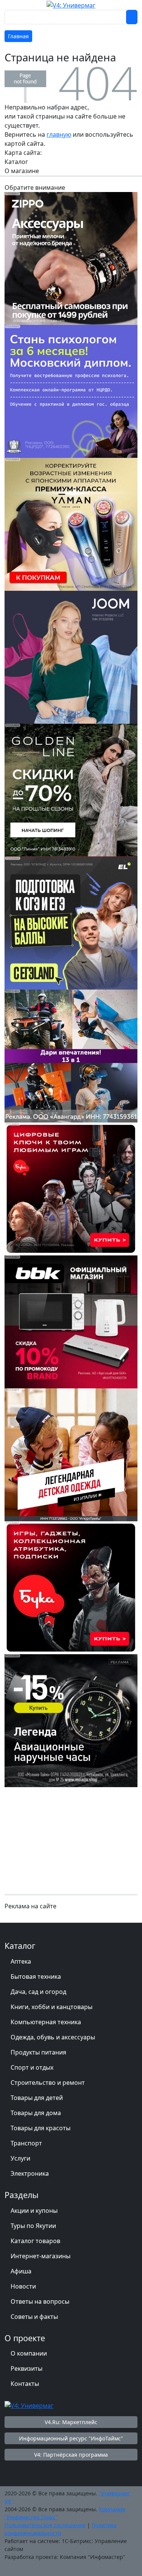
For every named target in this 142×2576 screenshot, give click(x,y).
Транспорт (26, 2143)
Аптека (21, 1961)
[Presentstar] (71, 1055)
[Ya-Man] (71, 524)
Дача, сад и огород (38, 1991)
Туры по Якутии (33, 2226)
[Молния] (71, 1720)
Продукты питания (38, 2052)
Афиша (21, 2271)
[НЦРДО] (71, 391)
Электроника (30, 2173)
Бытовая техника (36, 1976)
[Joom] (71, 657)
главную (59, 134)
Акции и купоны (34, 2210)
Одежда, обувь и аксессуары (53, 2037)
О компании (29, 2353)
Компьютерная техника (46, 2022)
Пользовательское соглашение (45, 2525)
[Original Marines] (71, 1454)
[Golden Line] (71, 789)
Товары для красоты (40, 2128)
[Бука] (71, 1188)
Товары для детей (37, 2098)
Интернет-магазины (40, 2256)
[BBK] (71, 1321)
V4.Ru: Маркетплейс (71, 2422)
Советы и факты (34, 2316)
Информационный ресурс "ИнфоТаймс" (71, 2438)
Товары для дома (36, 2113)
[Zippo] (71, 258)
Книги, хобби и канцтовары (51, 2007)
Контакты (25, 2383)
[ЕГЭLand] (71, 922)
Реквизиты (26, 2368)
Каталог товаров (35, 2241)
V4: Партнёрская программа (71, 2454)
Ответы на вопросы (40, 2301)
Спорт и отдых (32, 2067)
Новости (23, 2286)
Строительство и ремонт (48, 2082)
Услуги (20, 2158)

###

*PROBLEM DETAILS*: Repeat precisely, and with nothing added, every line from the one containing "[Original Marines] (71, 1454)" to the last line of the listing above.

*RESULT OF THE TASK*:
[Original Marines] (71, 1454)
[Golden Line] (71, 789)
Товары для красоты (40, 2128)
[Бука] (71, 1188)
Товары для детей (37, 2098)
Интернет-магазины (40, 2256)
[BBK] (71, 1321)
V4.Ru: Маркетплейс (71, 2422)
Советы и факты (34, 2316)
Информационный ресурс "ИнфоТаймс" (71, 2438)
Товары для дома (36, 2113)
[Zippo] (71, 258)
Книги, хобби и канцтовары (51, 2007)
Контакты (25, 2383)
[ЕГЭLand] (71, 922)
Реквизиты (26, 2368)
Каталог товаров (35, 2241)
V4: Партнёрская программа (71, 2454)
Ответы на вопросы (40, 2301)
Спорт и отдых (32, 2067)
Новости (23, 2286)
Строительство и ремонт (48, 2082)
Услуги (20, 2158)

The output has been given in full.